Tuesday, 2 November 2010

Doing It Long Term...Or Forever.

The more I write and the more I try to 'diet' to shed the pounds, the more discontented I become. The writing bit is fine, but I am so conscious of writing about the way I CAN'T get into 'dieting' or long term healthy eating and living.

I keep slipping up, but I am so aware that I should be sending out glad tidings...and I'm not. Forgive me, because I am not sure if reading about my lack of progress or my angst is what blogging (in this sphere anyway) is all about :)

I did warn you I wouldn't be a particularly good role model or indeed a source of inspiration.

I know there has to be a plan which is faithfully applied if we want to lose weight. It's the faithful application of the plan which trips me up!

I know the theory and I have for a long time been buying healthy foods. My boys were on a low sugar, fat and high fibre diet since they were little...the sort of eating plan which we should all follow I suppose. It's one that wouldn't harm us if we used all the food groups and ate in moderation. A good healthy diet, with no calorie counting, no excluded food groups and an awareness of eating (mainly) only when we are hungry, allowing for the occasional food treat, coupled with lots of movement (not necessarily planned exercise sessions) used to keep me fit and reasonably trim. I didn't even think about what I was eating or the amount of time I was 'resting'. I just lived.

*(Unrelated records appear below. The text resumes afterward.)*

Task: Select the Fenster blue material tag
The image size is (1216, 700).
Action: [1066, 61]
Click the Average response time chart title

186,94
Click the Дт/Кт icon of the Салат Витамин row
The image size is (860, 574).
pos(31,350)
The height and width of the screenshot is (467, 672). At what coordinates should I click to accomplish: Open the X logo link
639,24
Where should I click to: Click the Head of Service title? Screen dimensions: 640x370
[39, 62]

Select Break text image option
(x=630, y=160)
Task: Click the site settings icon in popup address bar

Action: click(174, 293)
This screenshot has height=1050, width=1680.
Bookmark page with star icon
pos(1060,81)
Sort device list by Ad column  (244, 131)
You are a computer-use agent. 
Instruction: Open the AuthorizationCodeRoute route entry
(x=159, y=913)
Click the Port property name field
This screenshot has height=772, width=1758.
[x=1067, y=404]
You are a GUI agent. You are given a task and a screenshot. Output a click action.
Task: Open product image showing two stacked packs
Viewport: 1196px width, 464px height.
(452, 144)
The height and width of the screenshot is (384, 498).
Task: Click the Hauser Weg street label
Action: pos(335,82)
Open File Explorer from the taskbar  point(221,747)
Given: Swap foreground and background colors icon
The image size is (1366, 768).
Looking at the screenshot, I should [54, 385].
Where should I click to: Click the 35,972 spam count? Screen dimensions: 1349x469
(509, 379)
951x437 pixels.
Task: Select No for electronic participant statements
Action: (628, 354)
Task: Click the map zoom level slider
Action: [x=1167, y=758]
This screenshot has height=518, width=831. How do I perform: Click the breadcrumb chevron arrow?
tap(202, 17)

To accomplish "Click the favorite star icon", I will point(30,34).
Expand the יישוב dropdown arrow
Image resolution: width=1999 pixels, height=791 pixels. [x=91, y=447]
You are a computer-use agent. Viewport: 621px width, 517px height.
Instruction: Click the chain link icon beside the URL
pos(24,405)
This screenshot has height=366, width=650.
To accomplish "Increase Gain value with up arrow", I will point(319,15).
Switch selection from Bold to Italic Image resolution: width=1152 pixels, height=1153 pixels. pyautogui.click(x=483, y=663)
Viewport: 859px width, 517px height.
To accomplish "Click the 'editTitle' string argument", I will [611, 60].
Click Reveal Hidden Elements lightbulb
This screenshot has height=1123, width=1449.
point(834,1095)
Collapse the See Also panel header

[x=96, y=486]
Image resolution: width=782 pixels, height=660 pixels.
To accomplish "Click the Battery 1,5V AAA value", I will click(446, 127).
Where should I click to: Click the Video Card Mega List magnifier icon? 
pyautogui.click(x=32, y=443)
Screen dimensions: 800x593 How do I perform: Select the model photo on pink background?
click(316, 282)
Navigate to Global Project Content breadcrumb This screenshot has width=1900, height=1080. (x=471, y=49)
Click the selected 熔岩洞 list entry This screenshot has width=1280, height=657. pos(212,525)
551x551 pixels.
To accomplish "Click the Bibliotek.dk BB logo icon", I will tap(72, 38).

Life was however hectic and busy - and at times super-stressful and very worrying. It still has it's moments but on a daily basis I have reclaimed my peace of mind (because I no longer work and do all the things single working Mum has to do.) Some of the stress (not all) has vanished...to be replaced with a sort of stagnation.

This is the most overweight I have ever been...my 228lbs starting weight. Inside I am happy..content..OK.

In a way, Colette says it for me. "I believe there are more urgent and honourable occupations than the incomparable waste of time we call suffering."

I refuse on a daily basis to let my shape or my lifestyle make me miserable - and ironically, perhaps that's my problem! Being fat isn't - on my life scale anyway - worthy of too much suffering. (We all know what real suffering is when it visits us and affects our lives.)

You either spend time anxiously worrying about it, letting it cloud your day, or, if it's possible, do something about it  - that tends to be my philosophy regarding most problems. Fatness as a problem can be overcome. (it's not easy or simple - it can be a complex set of problems that cause a person to become over-weight, I appreciate that, but in the great scheme of things, a fat person is capable of becoming a thinner person.) I can feel the odd pang of guilt, but for the most part, I forget I am fat, until I get one of those wake-up calls. My particular wake-up calls I list later. I tend to not want to worry about my weight, so I don't. Perhaps I should?

My life is OK, but I am aware that I really am not doing much with it. I socialise, I have a lovely man in my life, we get out and about often, and I still have to do housework (that never goes away!) but for the most part, I can idle my life away. I do a bit of voluntary work and I sit on a committee a couple of times a month, but if I want to have a lazy day, I do.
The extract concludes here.